[Problem description] Once the line containing "Check the Personalize" is found in the entries below, restate it and each following line word for word, stopping after the line containing "Image resolution: width=1384".

[Provided records]
※

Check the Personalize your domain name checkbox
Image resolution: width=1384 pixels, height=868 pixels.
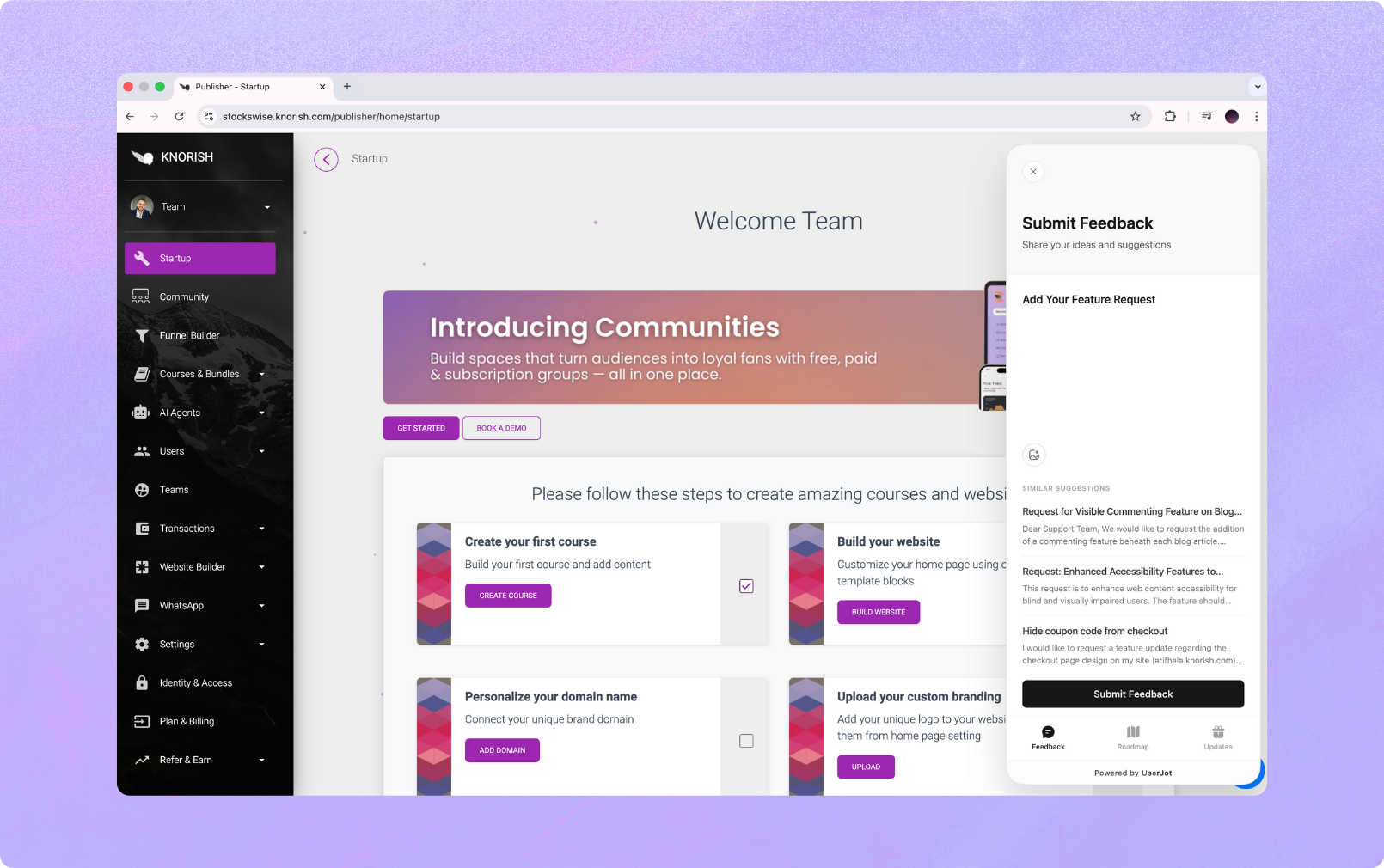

※

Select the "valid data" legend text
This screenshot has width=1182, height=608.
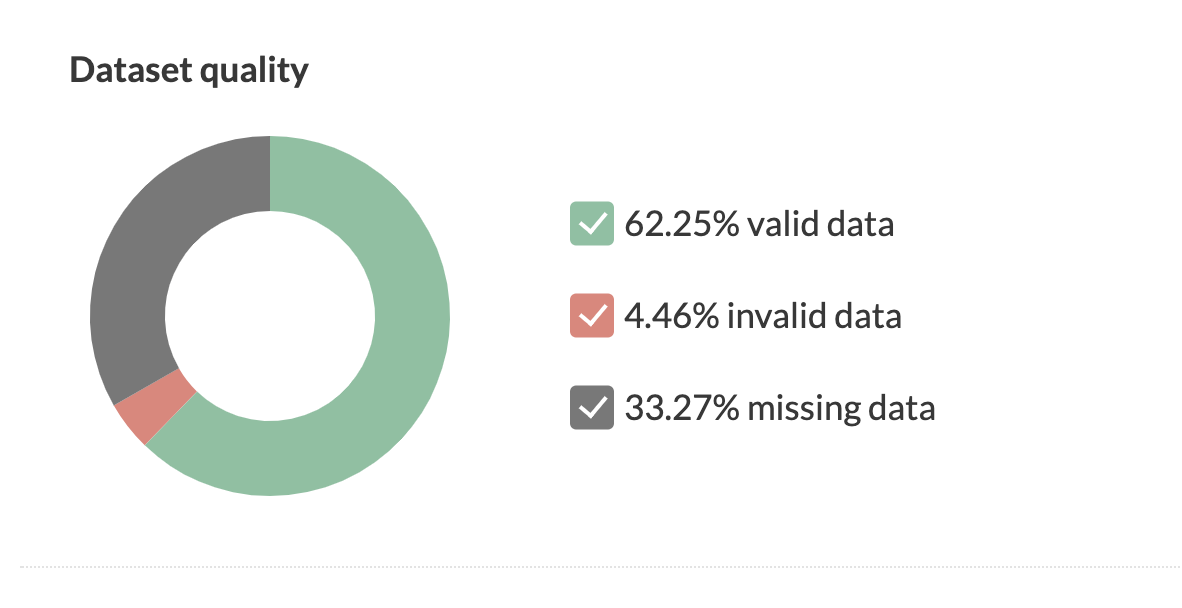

※

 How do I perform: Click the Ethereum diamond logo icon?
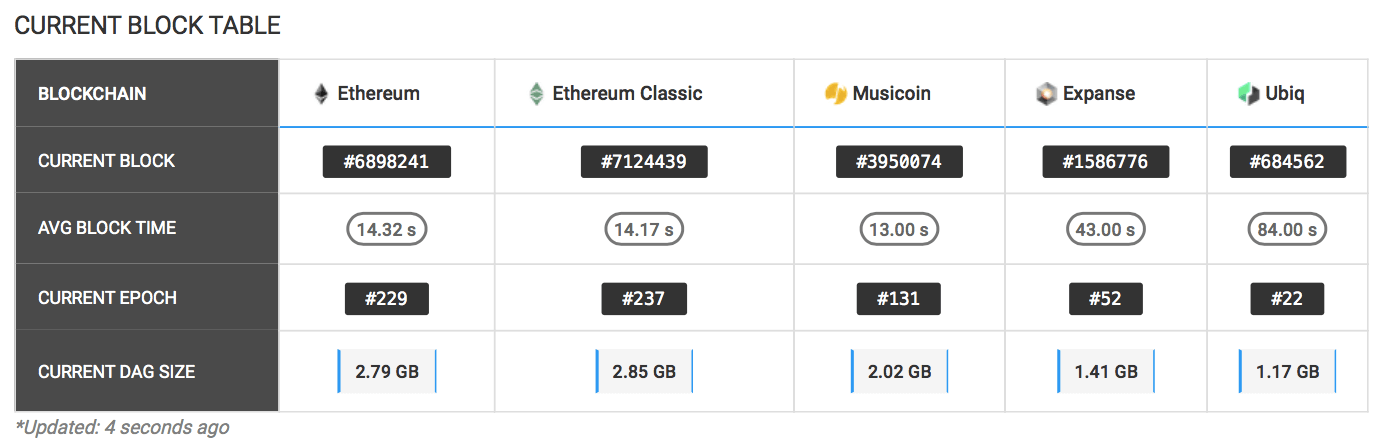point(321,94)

※

[Written answer]
Check the Personalize your domain name checkbox
Image resolution: width=1384 pixels, height=868 pixels.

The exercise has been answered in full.